# taz.de -- Gleichgeschlechtliche Ehen in New York: "Es wird Gegenwind geben"
> Die Zulassung der gleichgeschlechtlichen Ehe in New York ist bedeutend,
> sagt die New Yorker Anthropologin Dana-Ain Davis. An ein nationales
> Gesetz glaubt sie allerdings nicht.
IMG Bild: Darren Major (l.) und Andrew Troup wohnen in New York City, haben aber in Kanada geheiratet. Bis vor kurzem wurden Homosexuelle in New York nicht getraut.
taz: Frau Davis, New York hat - als bislang bevölkerungsreichster
Bundesstaat der USA - die gleichgeschlechtliche Ehe zugelassen. Wird das
die Sitten im Land verändern?
Dana-Ain Davis: Ich glaube nicht. Aber es wird immer mehr Gemeinden und
Bundesstaaten geben, die für die gleichgeschlechtliche Ehe eintreten.
Zugleich werden wir enorme Gegenbewegungen erleben.
Wird die Ehe das Leben von lesbischen und schwulen Paaren umkrempeln?
Es wird interessant, zu beobachten, ob daraus eine neue Normativität
entsteht. Auch die Frage ist spannend, welche Auswirkungen dieses Recht auf
andere Beziehungsentwürfe von homosexuellen Paaren hat. Ob beispielsweise
Paare, die nicht heiraten wollen, in Zukunft weiterhin die Möglichkeit
haben, eine eingetragene Lebenspartnerschaft zu schließen.
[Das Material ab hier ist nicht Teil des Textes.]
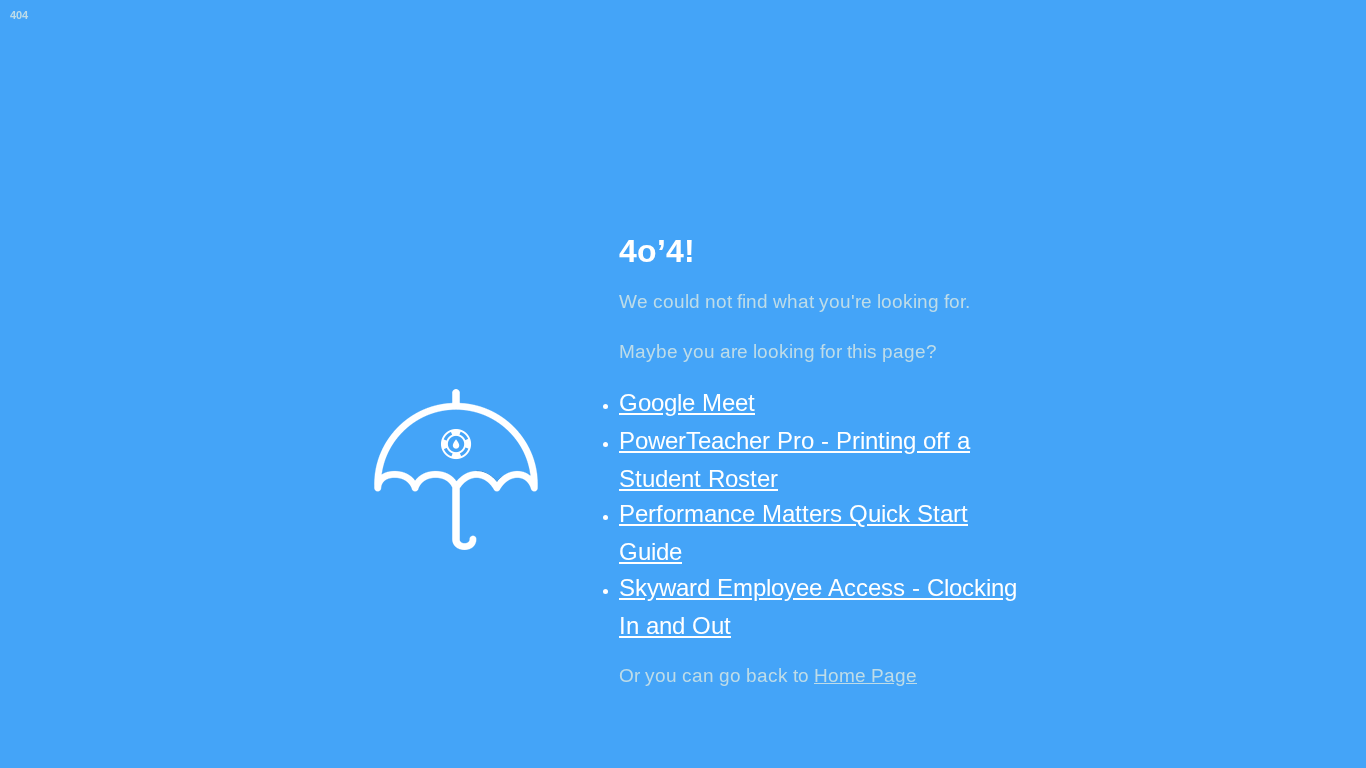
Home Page (865, 675)
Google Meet (687, 402)
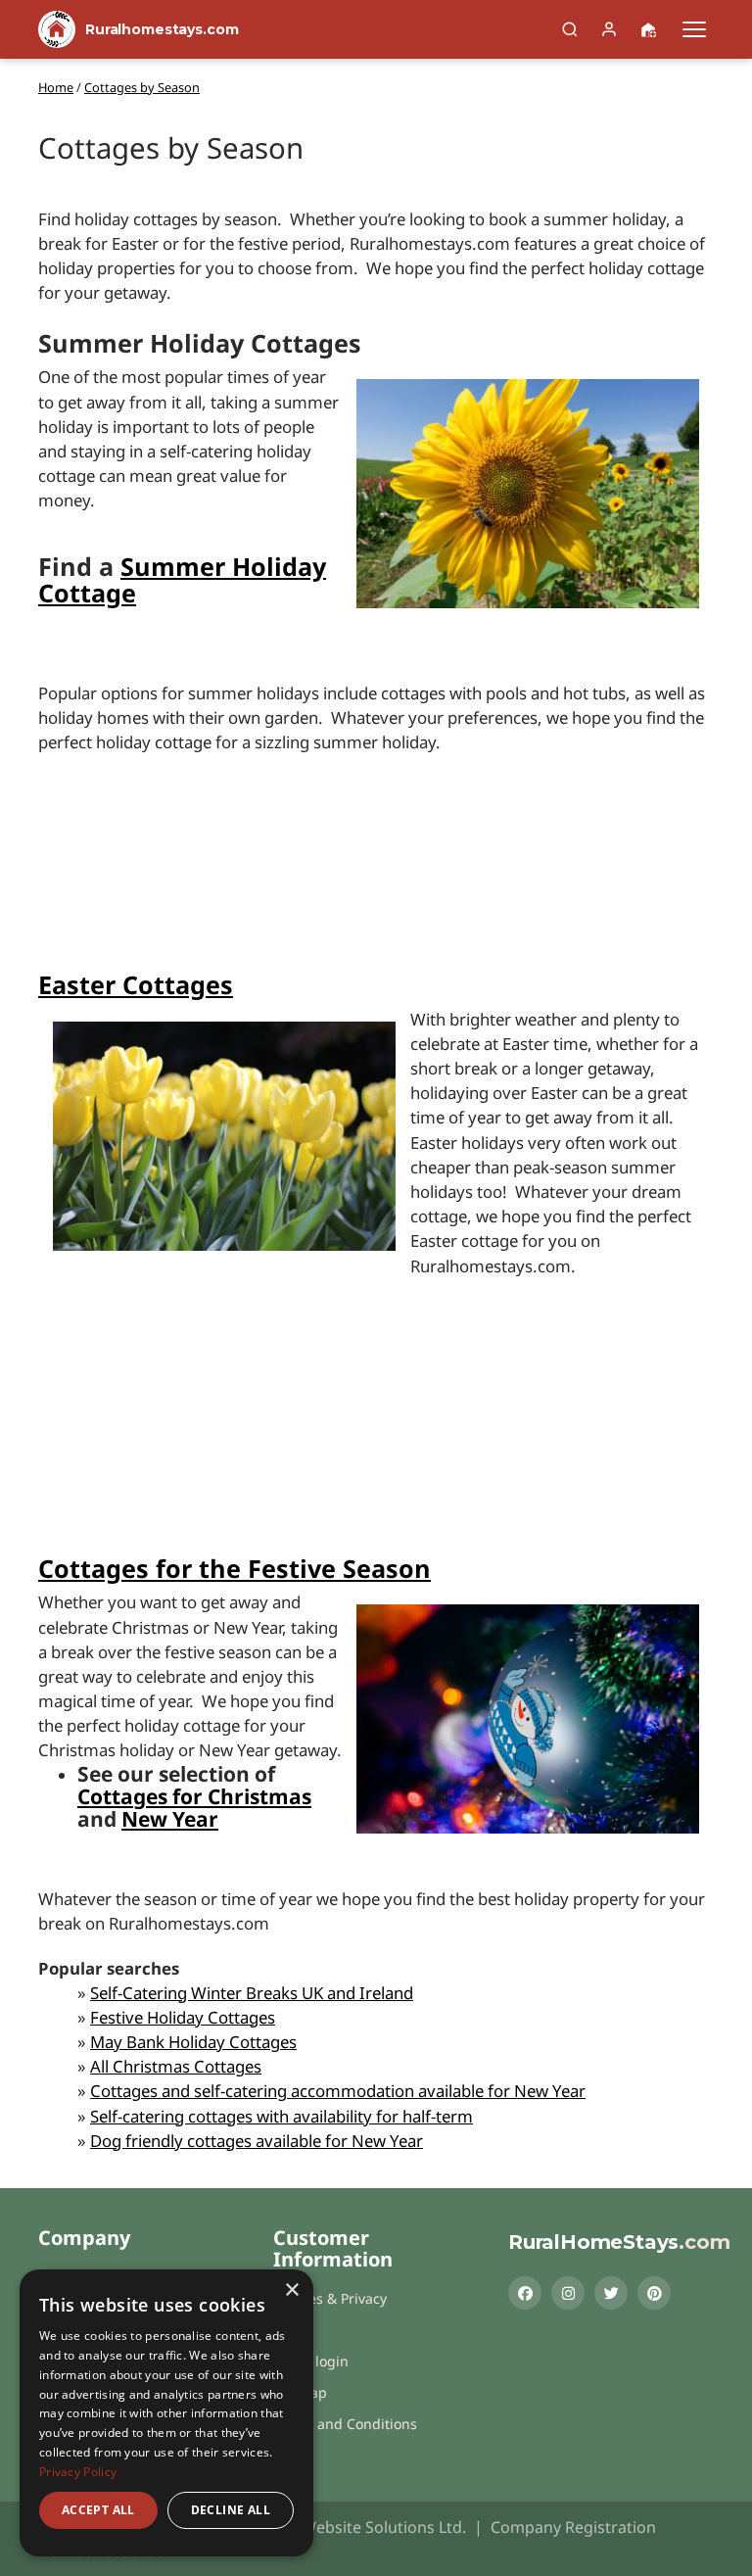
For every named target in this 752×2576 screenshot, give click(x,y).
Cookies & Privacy (330, 2298)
Das sind völlig neue Möglichkeiten.
Anthropologisch ist es interessant, zu beobachten, wie viele
unterschiedliche Formen von Unionen es gibt. Auch da, wo die Ehe verboten
ist. Die Sklaven hatten kein Recht auf Ehe, aber sie haben Rituale für
Hochzeiten und die Familie geschaffen. Und Schwule und Lesben haben
Zeremonien mit Ring-Tausch organisiert - lange bevor sie das legale Recht
auf Hochzeit hatten. Ohne Vertrag. Es war emotional.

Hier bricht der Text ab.